■ Supplied passage
>> start

# Kitchen labor as a % of sales...



## envirochef (Jul 15, 2008)

Traditionaly, is kitchen labor based on food sales only or bev as well?:crazy:?


----------



## jim berman (Oct 28, 1999)

I guess it would depend on what type of number you are looking to generate. I have, more often, used total labor divided by total sales for a labor cost. If you are able to break out the labor dollars for just the kitchen, then you could get a more accurate number in terms of labor/sales relationship.


----------



## oldschool1982 (Jun 27, 2006)

Okay now that I have the correct cost area in my mind.......Doohhh!!!!

Labor that is used to produce the food for the operation has been under the food sales for as long as I can remember. I guess in the scheme of things it really doesn't matter since it's all sales but somewhere down the line the powers that be decided it was easier to track them and hold the responsible department accountable. Personally I liked the way my labor costs looked off of total sales versus what it became under food sales. :look: I will add that if you're lucky enough to get soft beverage sales (i.e. coffee, tea, sodas) that's a bonus. I worked hard at getting those sales added to the food sales in every operation I went to where I had a say in the cost areas. Sometimes it is what it is though.

>> end

■ What to do
Transcribe the portion of the kitchen labor thread that begins at the words "## envirochef (Jul" and ends after "of labor/sales relationship.", keeping its wording unchanged.

■ Recorded data
>> start

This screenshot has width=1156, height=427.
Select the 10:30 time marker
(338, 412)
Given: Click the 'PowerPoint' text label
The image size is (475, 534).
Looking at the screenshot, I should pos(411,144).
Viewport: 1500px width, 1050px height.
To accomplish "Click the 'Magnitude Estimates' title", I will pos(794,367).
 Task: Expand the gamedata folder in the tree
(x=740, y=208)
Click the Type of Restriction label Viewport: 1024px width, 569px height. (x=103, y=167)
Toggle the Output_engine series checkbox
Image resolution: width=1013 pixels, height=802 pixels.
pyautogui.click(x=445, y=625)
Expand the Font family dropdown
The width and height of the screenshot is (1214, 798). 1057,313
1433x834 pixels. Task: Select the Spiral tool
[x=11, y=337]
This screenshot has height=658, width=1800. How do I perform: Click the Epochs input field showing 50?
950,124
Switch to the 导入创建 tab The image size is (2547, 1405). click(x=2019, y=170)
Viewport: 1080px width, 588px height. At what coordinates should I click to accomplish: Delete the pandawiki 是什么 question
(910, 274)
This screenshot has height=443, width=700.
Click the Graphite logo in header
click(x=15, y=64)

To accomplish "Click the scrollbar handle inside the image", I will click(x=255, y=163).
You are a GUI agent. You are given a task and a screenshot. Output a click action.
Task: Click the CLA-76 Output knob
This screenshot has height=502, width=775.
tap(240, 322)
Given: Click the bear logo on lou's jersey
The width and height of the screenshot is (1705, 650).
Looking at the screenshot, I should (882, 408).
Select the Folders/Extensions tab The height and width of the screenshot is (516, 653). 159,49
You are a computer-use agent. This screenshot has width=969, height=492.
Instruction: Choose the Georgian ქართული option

>> end

■ Exercise answer
## envirochef (Jul 15, 2008)

Traditionaly, is kitchen labor based on food sales only or bev as well?:crazy:?


----------



## jim berman (Oct 28, 1999)

I guess it would depend on what type of number you are looking to generate. I have, more often, used total labor divided by total sales for a labor cost. If you are able to break out the labor dollars for just the kitchen, then you could get a more accurate number in terms of labor/sales relationship.